- [Problem] Only the lines from the one containing "At what coordinates" through the end of the data below are to be repeated, exactly as given, without pictures.

::::::::

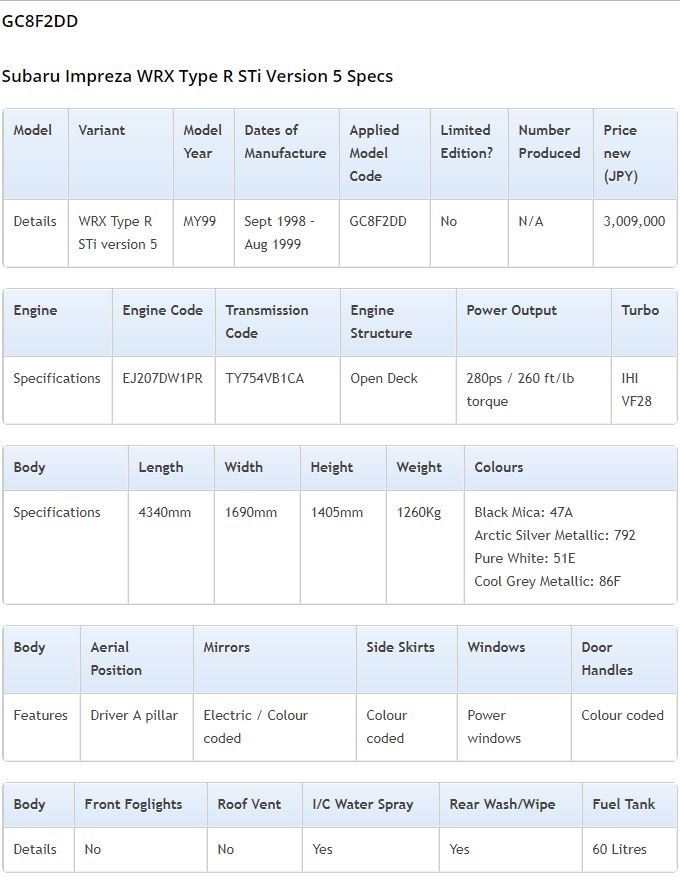Click the Power Output column header
Screen dimensions: 680x881
tap(533, 322)
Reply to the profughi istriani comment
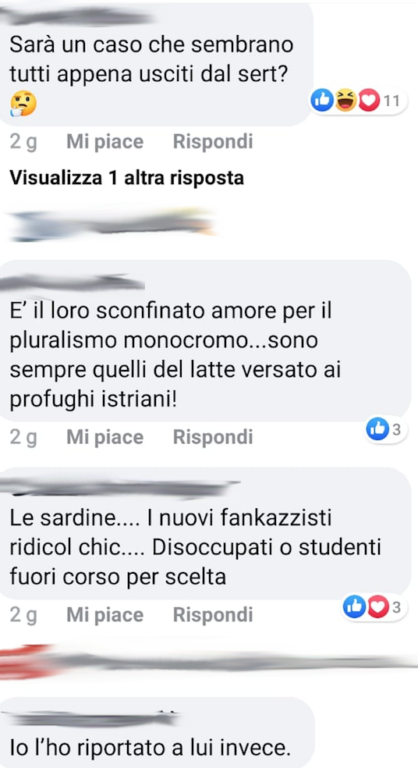418x768 pixels. [213, 437]
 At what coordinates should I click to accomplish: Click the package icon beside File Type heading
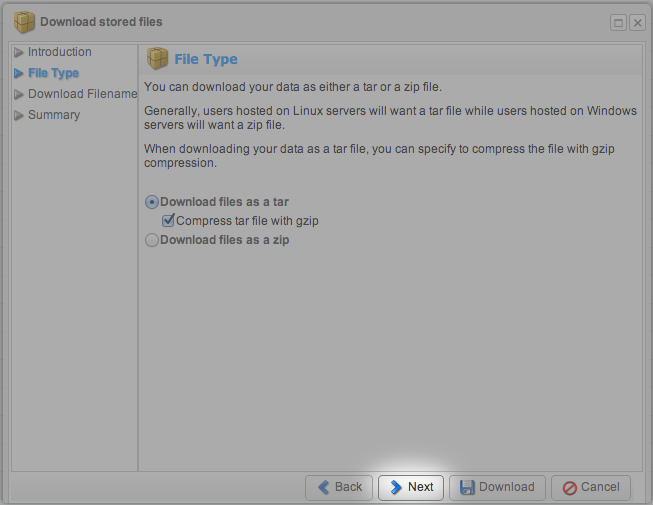click(157, 59)
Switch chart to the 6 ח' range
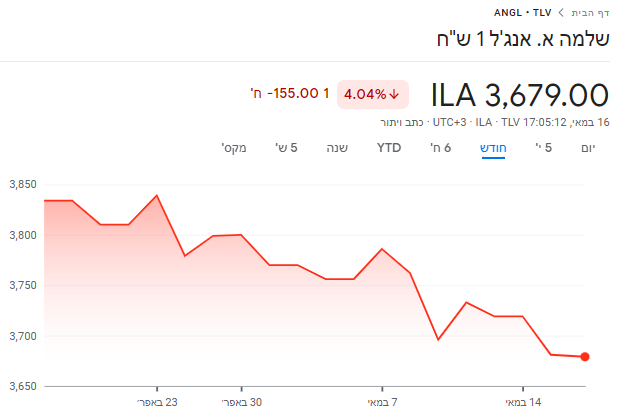The height and width of the screenshot is (414, 619). click(x=440, y=148)
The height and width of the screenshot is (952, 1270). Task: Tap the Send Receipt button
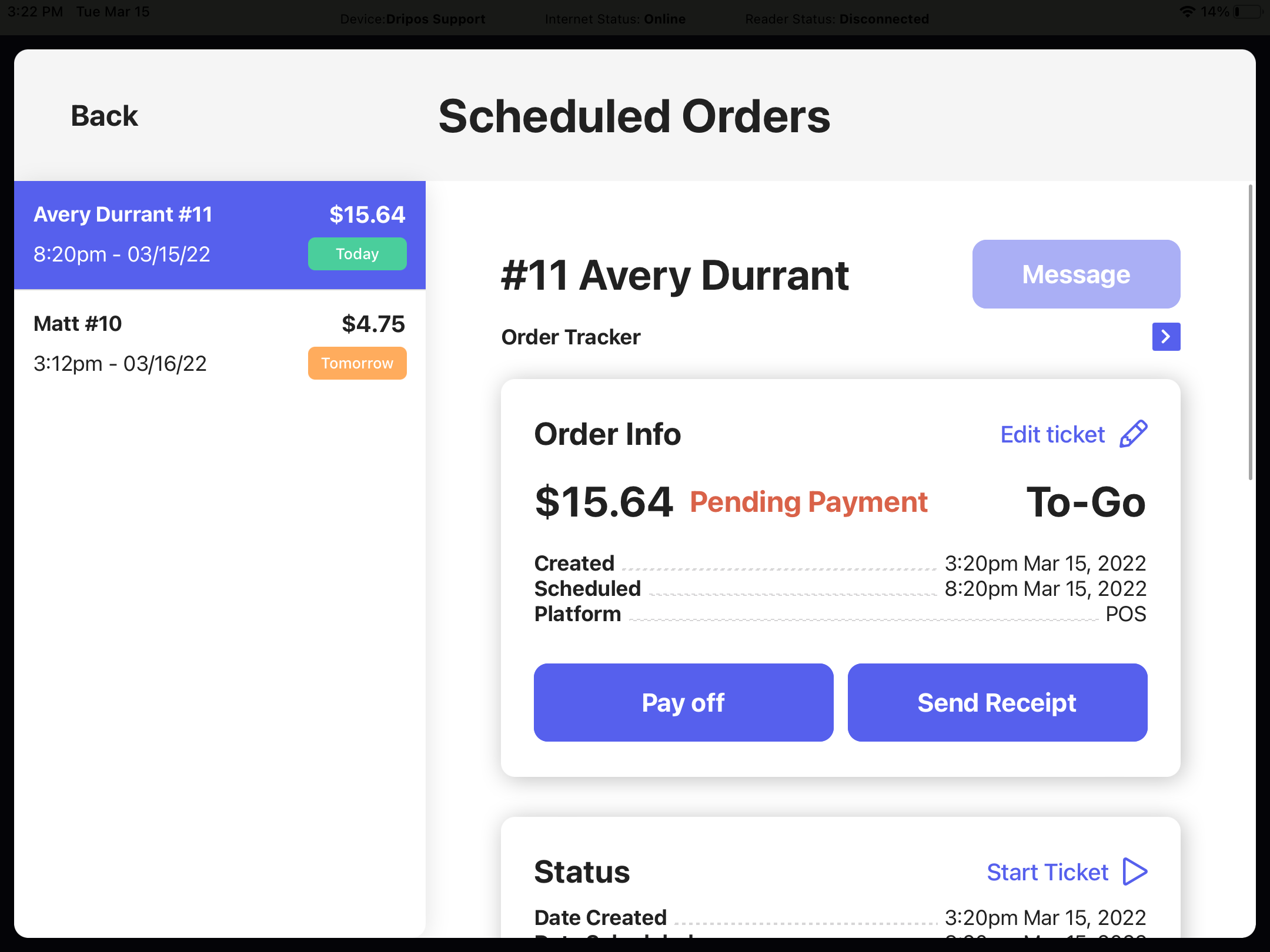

::::::::

- [Task response]
 At what coordinates should I click to accomplish: Click the package icon beside File Type heading
click(157, 59)
Switch chart to the 6 ח' range
The height and width of the screenshot is (414, 619). click(x=440, y=148)
The height and width of the screenshot is (952, 1270). Task: Tap the Send Receipt button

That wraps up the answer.